Operating profit before exceptional items and tax fell to $310 million from $338 million a year earlier, the Denham, England-based company said in a statement today. That beat $307 million, the average of 10 analyst estimates compiled by Bloomberg. Revenue declined by 3 percent to $908 million.
Marcato Capital Management LP, a hedge fund that owns about 4 percent of InterContinental, yesterday said it hired Houlihan Lokey to conduct a strategic review of the company to find ways to increase shareholder value.
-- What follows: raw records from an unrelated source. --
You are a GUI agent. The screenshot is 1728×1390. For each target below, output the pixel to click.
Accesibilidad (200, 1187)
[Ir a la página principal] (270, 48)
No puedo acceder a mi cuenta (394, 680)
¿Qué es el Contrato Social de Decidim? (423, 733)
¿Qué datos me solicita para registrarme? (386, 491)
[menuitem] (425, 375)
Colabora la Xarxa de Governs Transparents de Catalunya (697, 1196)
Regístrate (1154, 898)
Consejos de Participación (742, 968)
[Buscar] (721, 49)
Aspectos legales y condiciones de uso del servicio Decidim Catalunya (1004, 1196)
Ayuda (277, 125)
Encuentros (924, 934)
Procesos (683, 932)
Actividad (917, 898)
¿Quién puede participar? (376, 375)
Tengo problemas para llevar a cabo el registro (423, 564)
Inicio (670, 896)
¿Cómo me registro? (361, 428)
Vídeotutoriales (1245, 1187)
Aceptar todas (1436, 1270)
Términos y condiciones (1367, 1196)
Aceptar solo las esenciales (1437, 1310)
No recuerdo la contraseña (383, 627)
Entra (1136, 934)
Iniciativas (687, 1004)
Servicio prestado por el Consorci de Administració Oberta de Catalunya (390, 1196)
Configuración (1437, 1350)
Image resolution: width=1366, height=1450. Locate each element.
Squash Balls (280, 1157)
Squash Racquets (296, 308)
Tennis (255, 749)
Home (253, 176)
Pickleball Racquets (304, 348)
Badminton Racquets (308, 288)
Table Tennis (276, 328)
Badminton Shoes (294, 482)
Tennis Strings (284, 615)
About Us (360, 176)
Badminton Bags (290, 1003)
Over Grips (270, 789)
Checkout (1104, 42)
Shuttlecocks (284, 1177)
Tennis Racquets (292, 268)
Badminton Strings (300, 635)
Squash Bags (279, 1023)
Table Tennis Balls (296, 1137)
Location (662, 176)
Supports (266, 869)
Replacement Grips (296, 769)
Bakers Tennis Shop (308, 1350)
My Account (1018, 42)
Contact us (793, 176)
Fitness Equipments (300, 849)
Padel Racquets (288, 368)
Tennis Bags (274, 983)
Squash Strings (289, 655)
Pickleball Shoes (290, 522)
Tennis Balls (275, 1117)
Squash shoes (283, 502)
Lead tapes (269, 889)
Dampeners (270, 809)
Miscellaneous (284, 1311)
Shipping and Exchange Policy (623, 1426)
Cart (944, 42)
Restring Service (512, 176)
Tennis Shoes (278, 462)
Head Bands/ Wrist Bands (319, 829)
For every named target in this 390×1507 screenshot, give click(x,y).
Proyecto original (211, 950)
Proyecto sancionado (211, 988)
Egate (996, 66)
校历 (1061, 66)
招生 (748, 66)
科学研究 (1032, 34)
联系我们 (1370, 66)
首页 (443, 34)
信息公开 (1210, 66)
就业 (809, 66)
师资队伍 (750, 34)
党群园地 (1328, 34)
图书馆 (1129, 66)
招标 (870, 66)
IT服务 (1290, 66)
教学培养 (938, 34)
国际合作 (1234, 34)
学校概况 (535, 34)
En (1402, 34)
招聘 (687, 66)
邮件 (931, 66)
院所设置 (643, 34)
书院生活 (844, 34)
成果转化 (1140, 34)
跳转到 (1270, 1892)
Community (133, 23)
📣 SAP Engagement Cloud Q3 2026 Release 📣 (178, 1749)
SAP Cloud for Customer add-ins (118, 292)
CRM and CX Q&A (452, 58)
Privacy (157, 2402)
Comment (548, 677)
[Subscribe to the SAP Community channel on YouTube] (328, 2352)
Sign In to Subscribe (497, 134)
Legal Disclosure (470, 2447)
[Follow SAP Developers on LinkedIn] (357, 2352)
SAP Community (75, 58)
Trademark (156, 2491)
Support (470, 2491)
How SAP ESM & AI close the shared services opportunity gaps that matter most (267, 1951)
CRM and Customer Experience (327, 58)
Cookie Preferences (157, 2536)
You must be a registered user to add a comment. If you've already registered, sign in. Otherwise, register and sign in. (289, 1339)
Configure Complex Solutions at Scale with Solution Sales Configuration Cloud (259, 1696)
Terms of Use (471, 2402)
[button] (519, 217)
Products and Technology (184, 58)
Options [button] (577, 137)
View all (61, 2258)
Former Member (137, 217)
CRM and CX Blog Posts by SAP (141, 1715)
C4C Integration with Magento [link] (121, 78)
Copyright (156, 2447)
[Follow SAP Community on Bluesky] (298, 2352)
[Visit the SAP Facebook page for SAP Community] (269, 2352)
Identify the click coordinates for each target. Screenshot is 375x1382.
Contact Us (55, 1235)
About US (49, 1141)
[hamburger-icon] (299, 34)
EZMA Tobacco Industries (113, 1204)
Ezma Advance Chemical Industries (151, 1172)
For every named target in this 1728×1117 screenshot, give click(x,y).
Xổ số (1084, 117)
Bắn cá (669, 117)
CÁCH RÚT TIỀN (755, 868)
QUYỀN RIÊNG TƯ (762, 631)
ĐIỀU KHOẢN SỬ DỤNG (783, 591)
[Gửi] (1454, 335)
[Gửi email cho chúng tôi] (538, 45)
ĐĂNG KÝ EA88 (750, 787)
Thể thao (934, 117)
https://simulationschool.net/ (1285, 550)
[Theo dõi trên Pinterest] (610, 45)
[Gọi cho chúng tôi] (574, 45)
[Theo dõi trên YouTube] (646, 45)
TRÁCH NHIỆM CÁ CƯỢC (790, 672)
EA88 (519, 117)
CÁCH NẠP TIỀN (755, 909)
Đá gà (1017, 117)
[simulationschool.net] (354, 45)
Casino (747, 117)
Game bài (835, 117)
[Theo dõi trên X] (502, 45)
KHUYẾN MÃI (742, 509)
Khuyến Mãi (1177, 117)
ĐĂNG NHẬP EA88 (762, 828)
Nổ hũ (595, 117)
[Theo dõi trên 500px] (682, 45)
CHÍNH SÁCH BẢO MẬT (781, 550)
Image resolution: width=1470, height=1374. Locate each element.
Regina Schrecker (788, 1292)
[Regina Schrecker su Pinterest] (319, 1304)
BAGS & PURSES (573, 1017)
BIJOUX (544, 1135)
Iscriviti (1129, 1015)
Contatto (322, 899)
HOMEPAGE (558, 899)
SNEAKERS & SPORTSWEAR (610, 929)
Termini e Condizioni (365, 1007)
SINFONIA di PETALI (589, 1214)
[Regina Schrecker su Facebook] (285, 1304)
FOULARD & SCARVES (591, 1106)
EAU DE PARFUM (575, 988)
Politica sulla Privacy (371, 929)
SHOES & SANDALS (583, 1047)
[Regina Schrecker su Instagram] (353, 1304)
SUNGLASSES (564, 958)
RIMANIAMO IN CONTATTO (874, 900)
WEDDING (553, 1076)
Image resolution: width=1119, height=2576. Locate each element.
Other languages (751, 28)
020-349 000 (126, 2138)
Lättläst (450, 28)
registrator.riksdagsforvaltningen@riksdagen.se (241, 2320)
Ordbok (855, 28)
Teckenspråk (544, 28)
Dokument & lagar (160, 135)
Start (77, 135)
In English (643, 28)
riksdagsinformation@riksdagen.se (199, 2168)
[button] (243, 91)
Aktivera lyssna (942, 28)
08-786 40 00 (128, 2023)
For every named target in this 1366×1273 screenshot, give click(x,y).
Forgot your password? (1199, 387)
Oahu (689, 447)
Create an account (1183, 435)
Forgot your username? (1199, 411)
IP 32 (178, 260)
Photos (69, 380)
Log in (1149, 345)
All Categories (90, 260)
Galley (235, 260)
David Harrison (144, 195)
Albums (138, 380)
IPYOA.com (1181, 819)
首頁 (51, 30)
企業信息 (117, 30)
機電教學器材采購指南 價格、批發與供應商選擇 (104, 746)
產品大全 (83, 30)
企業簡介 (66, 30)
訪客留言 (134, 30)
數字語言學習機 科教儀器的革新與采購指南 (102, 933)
The announcement followed a May report by Sky News that the company had spurned an offer that valued it at about 6 billion pounds ($10 billion). InterContinental declined to comment on the bid speculation or the strategic review.
“The U.S. lodging industry continues to perform strongly, but we would anticipate only marginal movements in consensus EPS estimates,” Numis Securities Ltd. analysts led by Wyn Ellis said in a note today. “In the absence of material M&A activity, we consider the shares to be reasonably valued.” Numis cut its rating on the stock today to hold from buy.
InterContinental was down 3.3 percent to 2,288 pence at the 5:30 p.m. close of trading in London, the lowest since May 1. The shares have gained about 5 percent this year.
Revenue per available room, an industry measure of occupancy and rates known as revpar, increased 5.8 percent globally and 6.7 percent in the Americas. Revenue in the Americas, which accounts for about half of the total, dropped 5 percent to $435 million.
“Whilst several of our key markets continue to experience some political or economic uncertainty, we are encouraged by current trading trends,” Chief Executive Officer Richard Solomons said in the statement.
InterContinental plans to pay a dividend of 25 cents a share for the first half, up from 23 cents a year earlier. The company has a market value of 5.4 billion pounds. Accor SA, its biggest European competitor, is valued at 8.1 billion euros ($10.8 billion).